• **WHAT IS ASKED**
Please copy the lines of the data below verbatim, starting at the line that contains "Where should I click to: Click the ResearchDownload" and ending at the line that contains "coord(203,275)", both included.

• **EXERCISE INPUTS**
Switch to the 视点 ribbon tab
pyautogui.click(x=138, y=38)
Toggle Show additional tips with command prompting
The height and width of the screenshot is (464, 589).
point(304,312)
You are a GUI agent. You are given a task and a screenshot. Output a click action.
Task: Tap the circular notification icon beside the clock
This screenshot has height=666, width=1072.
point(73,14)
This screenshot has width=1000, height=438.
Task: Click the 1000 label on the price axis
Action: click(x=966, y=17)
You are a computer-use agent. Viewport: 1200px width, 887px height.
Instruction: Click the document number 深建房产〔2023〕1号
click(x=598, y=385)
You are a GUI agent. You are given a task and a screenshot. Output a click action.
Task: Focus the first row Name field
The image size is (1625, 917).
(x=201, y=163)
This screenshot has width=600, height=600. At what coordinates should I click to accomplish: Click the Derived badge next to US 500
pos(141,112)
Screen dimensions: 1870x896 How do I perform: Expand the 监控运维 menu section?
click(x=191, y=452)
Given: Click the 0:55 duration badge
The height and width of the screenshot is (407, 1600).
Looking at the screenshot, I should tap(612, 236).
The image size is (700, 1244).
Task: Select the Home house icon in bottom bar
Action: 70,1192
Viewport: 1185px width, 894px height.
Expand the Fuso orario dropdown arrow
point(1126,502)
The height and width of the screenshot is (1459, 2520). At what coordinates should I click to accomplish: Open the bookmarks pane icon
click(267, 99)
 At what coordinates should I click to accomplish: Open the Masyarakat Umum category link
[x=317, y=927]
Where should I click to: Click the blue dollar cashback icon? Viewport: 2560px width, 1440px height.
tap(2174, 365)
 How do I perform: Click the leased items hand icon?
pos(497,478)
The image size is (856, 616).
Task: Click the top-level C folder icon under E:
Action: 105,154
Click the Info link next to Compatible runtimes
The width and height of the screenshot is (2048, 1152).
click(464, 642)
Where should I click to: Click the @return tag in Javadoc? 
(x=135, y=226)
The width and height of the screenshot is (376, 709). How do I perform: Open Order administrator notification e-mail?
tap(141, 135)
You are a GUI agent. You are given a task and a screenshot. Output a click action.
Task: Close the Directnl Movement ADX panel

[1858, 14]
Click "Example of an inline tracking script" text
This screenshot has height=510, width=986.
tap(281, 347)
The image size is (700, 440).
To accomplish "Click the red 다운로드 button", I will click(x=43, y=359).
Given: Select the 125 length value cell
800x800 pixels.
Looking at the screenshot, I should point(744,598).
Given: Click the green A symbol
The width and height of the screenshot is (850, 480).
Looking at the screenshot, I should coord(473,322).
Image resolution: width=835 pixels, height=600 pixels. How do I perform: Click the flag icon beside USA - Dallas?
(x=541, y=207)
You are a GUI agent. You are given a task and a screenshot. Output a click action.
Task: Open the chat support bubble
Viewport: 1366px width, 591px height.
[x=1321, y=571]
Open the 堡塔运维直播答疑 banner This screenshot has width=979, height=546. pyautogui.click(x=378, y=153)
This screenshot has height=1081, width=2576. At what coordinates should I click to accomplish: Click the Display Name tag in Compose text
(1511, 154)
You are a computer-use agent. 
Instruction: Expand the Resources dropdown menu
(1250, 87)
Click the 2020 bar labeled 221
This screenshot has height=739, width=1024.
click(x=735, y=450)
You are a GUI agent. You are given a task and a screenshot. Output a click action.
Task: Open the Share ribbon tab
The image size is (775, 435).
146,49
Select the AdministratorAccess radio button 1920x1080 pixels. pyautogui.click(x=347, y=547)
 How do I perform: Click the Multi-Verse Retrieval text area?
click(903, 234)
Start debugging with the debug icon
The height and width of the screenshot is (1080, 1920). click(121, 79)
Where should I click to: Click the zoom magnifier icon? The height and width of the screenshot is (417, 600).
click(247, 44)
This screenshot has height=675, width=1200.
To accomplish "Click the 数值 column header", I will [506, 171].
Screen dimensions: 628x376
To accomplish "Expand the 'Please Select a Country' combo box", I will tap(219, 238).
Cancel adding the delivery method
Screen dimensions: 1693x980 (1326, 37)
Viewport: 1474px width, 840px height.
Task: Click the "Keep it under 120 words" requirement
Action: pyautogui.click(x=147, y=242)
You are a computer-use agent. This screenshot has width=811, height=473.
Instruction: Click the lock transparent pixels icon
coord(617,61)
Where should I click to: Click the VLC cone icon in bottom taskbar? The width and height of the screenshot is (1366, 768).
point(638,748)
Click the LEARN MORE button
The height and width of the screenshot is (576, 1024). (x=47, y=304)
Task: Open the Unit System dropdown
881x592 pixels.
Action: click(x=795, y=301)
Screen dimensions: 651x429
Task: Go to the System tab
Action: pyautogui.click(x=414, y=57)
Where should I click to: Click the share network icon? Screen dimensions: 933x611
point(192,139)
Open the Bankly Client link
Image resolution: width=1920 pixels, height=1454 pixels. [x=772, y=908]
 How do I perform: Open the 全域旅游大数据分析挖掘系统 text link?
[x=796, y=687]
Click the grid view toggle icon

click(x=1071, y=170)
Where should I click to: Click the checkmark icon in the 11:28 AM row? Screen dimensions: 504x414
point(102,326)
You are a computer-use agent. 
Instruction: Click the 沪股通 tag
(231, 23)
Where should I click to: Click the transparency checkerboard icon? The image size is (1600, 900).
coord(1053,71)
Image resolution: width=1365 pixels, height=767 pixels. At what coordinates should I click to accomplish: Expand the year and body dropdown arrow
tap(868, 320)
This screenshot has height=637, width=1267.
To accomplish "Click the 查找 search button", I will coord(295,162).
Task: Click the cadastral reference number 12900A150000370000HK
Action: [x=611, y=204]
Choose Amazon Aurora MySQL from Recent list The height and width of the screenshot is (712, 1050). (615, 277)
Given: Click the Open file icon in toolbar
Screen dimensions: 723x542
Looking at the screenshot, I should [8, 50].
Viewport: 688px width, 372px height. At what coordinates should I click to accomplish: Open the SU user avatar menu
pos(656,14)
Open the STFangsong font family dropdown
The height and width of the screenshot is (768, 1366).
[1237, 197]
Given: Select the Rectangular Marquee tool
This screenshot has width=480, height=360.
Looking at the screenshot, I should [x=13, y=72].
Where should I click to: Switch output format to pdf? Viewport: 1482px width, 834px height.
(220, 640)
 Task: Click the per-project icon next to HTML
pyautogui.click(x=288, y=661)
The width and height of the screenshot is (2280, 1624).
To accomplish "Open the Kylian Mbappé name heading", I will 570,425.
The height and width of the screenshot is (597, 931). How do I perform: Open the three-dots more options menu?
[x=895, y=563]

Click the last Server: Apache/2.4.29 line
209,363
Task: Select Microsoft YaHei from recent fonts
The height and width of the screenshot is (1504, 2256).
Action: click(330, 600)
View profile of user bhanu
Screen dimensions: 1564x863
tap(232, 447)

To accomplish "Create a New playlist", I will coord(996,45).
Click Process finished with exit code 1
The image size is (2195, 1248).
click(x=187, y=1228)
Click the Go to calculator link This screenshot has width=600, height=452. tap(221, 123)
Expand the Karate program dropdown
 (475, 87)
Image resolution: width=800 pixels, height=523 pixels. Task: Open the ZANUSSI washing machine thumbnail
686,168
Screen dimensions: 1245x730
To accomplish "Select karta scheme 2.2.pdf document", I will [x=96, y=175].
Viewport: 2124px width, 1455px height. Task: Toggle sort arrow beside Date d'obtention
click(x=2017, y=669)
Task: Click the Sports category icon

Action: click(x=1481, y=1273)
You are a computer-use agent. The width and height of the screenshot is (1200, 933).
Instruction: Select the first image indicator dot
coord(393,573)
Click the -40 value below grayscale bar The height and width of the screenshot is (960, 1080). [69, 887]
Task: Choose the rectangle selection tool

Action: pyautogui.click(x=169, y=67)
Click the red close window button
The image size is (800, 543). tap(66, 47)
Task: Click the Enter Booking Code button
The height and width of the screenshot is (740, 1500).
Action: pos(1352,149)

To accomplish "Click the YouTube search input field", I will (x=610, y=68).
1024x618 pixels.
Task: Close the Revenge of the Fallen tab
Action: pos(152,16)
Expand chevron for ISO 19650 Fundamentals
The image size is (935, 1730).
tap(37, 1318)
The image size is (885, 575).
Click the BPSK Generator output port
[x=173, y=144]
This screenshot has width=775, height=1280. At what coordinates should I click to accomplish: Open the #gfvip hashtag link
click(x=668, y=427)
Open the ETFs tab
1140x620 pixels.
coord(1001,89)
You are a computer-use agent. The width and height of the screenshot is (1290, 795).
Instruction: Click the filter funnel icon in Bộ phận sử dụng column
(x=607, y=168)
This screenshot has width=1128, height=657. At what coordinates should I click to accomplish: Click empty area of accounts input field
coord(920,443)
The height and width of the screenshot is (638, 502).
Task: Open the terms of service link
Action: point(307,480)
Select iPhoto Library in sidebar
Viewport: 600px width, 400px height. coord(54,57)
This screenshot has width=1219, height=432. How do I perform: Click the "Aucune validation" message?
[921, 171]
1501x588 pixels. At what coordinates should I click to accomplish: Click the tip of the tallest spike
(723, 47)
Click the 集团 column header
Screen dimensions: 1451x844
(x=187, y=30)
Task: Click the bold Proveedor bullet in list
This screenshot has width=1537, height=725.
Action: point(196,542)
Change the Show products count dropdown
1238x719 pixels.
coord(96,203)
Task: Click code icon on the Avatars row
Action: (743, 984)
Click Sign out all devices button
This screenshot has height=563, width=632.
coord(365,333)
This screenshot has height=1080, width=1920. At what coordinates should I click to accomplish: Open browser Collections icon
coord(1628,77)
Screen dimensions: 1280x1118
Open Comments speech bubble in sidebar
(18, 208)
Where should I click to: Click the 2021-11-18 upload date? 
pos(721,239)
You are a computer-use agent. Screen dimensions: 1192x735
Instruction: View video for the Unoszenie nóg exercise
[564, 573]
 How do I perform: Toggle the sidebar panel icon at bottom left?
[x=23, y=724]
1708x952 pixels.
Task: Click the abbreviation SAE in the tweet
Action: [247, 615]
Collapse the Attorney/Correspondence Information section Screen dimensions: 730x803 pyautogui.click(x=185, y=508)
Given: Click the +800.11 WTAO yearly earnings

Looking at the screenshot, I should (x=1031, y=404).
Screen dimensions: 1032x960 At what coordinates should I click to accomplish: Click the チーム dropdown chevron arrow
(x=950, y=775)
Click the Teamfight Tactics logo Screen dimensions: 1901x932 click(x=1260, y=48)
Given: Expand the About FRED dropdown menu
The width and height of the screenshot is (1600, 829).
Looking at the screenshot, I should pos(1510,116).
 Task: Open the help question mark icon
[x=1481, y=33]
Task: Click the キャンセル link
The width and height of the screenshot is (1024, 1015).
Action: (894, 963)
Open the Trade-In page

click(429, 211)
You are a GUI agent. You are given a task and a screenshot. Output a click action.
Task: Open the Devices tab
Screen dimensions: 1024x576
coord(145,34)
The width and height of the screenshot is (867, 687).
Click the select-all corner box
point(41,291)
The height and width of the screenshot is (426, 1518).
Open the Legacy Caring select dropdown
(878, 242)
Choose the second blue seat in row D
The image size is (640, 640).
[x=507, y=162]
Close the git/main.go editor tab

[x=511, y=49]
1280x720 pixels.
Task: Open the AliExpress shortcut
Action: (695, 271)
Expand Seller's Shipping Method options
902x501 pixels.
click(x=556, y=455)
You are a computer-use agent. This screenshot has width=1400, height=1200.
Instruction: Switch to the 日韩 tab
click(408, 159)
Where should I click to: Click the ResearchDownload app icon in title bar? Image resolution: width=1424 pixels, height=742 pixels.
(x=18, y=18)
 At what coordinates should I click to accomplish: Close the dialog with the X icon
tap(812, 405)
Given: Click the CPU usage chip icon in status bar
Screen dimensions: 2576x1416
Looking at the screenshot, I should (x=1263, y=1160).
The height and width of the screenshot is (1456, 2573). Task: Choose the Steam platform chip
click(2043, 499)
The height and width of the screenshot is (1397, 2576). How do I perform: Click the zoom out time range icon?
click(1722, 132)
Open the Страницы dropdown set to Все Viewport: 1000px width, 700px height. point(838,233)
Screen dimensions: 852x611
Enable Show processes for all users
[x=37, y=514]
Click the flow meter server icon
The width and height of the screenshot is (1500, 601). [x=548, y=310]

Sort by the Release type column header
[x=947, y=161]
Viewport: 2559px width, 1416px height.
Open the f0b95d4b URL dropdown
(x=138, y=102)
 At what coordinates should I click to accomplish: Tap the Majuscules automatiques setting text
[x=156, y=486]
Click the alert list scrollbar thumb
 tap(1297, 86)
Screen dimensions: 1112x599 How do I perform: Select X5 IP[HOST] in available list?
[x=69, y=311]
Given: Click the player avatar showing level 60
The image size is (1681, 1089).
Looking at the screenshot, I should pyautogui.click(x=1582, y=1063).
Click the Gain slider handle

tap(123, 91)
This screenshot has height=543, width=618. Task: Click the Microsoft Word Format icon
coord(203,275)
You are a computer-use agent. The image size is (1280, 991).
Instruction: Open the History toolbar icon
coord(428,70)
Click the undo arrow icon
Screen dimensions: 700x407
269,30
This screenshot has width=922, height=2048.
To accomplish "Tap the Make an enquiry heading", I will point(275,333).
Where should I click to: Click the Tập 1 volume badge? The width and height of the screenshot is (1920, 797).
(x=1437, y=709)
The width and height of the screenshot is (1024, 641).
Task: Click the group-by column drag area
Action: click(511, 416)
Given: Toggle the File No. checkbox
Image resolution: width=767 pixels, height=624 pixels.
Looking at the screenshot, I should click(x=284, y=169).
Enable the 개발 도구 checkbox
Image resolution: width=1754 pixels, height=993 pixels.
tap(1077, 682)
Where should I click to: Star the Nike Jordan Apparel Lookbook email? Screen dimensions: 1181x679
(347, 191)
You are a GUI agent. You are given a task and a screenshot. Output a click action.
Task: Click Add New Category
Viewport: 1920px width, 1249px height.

• **RESULT**
Where should I click to: Click the ResearchDownload app icon in title bar? Image resolution: width=1424 pixels, height=742 pixels.
(x=18, y=18)
 At what coordinates should I click to accomplish: Close the dialog with the X icon
tap(812, 405)
Given: Click the CPU usage chip icon in status bar
Screen dimensions: 2576x1416
Looking at the screenshot, I should (x=1263, y=1160).
The height and width of the screenshot is (1456, 2573). Task: Choose the Steam platform chip
click(2043, 499)
The height and width of the screenshot is (1397, 2576). How do I perform: Click the zoom out time range icon?
click(1722, 132)
Open the Страницы dropdown set to Все Viewport: 1000px width, 700px height. point(838,233)
Screen dimensions: 852x611
Enable Show processes for all users
[x=37, y=514]
Click the flow meter server icon
The width and height of the screenshot is (1500, 601). [x=548, y=310]

Sort by the Release type column header
[x=947, y=161]
Viewport: 2559px width, 1416px height.
Open the f0b95d4b URL dropdown
(x=138, y=102)
 At what coordinates should I click to accomplish: Tap the Majuscules automatiques setting text
[x=156, y=486]
Click the alert list scrollbar thumb
 tap(1297, 86)
Screen dimensions: 1112x599 How do I perform: Select X5 IP[HOST] in available list?
[x=69, y=311]
Given: Click the player avatar showing level 60
The image size is (1681, 1089).
Looking at the screenshot, I should pyautogui.click(x=1582, y=1063).
Click the Gain slider handle

tap(123, 91)
This screenshot has height=543, width=618. Task: Click the Microsoft Word Format icon
coord(203,275)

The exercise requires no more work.